* [Document segment]:
The workers must destroy the capitalist State power. Hence “The Commune was formed of the municipal councillors, chosen by universal suffrage in various wards of the town, responsible and revocable at short terms. The majority of its members were naturally working men, or acknowledged representatives of the working class. The Commune was to be a working, not parliamentary body, executive and legislative at the same time. Instead of continuing to be the agent of the general government, the police was at once stripped of its political attitude and turned into the responsible and at all times revocable agents of the Commune. So were the officials of all other branches of the administration. From the members of the Commune downwards, the public service had to be done at workmen’s wages.”

“. . . It was essentially a working-class government, the product of the struggle of the producing against the appropriating class, the political government at last discovered under which to work out the economical emancipation of labour. . . Wonderful, indeed was the change the Commune had wrought in Paris! No longer any trace of the meretricious Paris of the second Empire. No longer was Paris the rendezvous of British landlords, Irish absentees, American ex-slaveholders and shoddy men, Russian ex-serfowners and Wallachian Boyards. No more corpses at the morgue, no nocturnal burglaries, scarcely any robbery; in fact, for the first time since the days of February of 1848 the streets of Paris were safe, and that without police of any kind. “We,” said a member of the Commune, “hear no longer of assassinations, theft and personal assault; it seems, indeed, as if the police had dragged along with it to Versailles all its conservative friends.”
(“Civil War in France,” Marx.)

This was the first Revolutionary Workers’ Government in history. Against it the forces of international capitalism combined to smash it to pieces exactly as they did at a later period in history when the Revolutionary Workers’ Government was established in Russia under the leadership of the Communist Party. Marx pillories the act of international brigandage in unforgettable words as the historic evidence, not of the final crushing of the working class but the sign of the decay of capitalism. Still more he declared “The highest heroic effort of which the old society is still capable is national war; and this is now proved to be a mere governmental humbug, intended to defer the struggle of the classes, and to be thrown aside as soon as that class struggle bursts out in civil war. Class rule is no longer able to disguise itself in a national uniform, the national governments are one as against the proletariat!”

The Second Revolutionary Workers’ Government

This was formed in what was then called St. Petersburg in October, 1904. Following upon the Russo-Japanese war, in which the Russians were severely defeated, terrible economic and social conditions existed throughout Russia amongst the workers and peasants. Unemployment grew to enormous proportions. The protests of the workers and peasants only succeeded in bringing forth new measures of tyranny from the Tsar and his despotic government. A mass demonstration of workers, led by a priest called Gapon carrying a petition to the Tsar, was shut in a great square surrounding the Tsar’s palace, and hundreds of the demonstrators were slaughtered by the Tsar’s troops. This day is known as Bloody Sunday.

It roused a protest throughout Russia as had never been seen in its history. Strikes, uprising of the peasants spread like wildfire. A general strike of printers broke out in St. Petersburg. The workers of five great factories joined them. The strike spread and included the railwaymen throughout Russia. Government administration was then held up. The Government ordered the soldiers to shoot without stint. In reply all the unions came out on strike. They formed a central Strike Committee. The more the struggle extended the greater became the power of the Committee. By the end of October it was established as the St. Petersburg Soviet (Workers’ Council). Its numbers rose to 400 delegates. It forced all employers to close their works and stopped all payment for food and lodging. It became the central authority of the great mass activities spread throughout Russia, where peasants were dispossessing the landlords and workers were taking charge of the factories.

* [Entries provided]:
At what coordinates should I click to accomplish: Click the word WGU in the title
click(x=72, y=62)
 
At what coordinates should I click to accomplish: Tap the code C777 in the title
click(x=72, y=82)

...

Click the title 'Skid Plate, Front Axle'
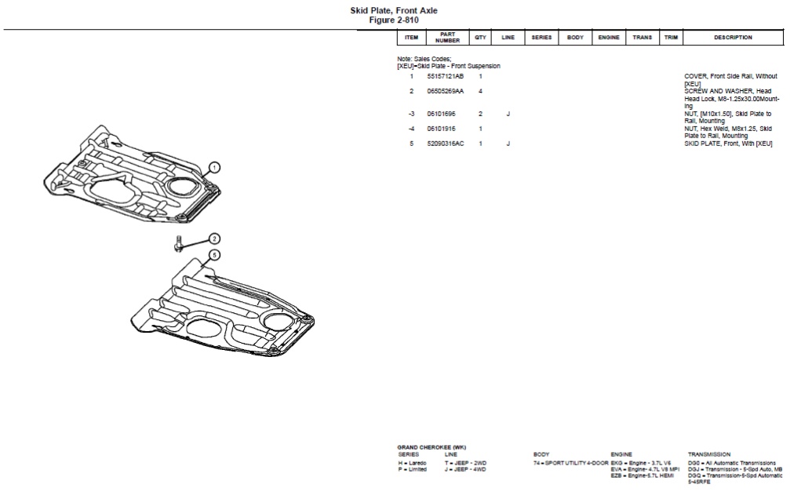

* [Required task 1]:
Based on the passage on revolutionary workers' governments, does each statement below agree with it? Answer yes or no for each, and quote the words that decide it.
(a) Members of the Commune were paid more than workmen's wages.
(b) The Bloody Sunday demonstration was led by a priest called Gapon.
(c) The first general strike in St. Petersburg was by railwaymen.
* [Required task 2]: Retype the stretch of the passage on revolutionary workers' governments from "The Second Revolutionary" through "as Bloody Sunday.".
* [Required task 3]: In the passage on revolutionary workers' governments, what had the central Strike Committee become by the end of October?

* [Complete answer 1]:
(a) No: "From the members of the Commune downwards, the public service had to be done at workmen’s wages."
(b) Yes: "A mass demonstration of workers, led by a priest called Gapon carrying a petition to the Tsar"
(c) No: "A general strike of printers broke out in St. Petersburg."

* [Complete answer 2]:
The Second Revolutionary Workers’ Government

This was formed in what was then called St. Petersburg in October, 1904. Following upon the Russo-Japanese war, in which the Russians were severely defeated, terrible economic and social conditions existed throughout Russia amongst the workers and peasants. Unemployment grew to enormous proportions. The protests of the workers and peasants only succeeded in bringing forth new measures of tyranny from the Tsar and his despotic government. A mass demonstration of workers, led by a priest called Gapon carrying a petition to the Tsar, was shut in a great square surrounding the Tsar’s palace, and hundreds of the demonstrators were slaughtered by the Tsar’s troops. This day is known as Bloody Sunday.

* [Complete answer 3]: The St. Petersburg Soviet (Workers’ Council).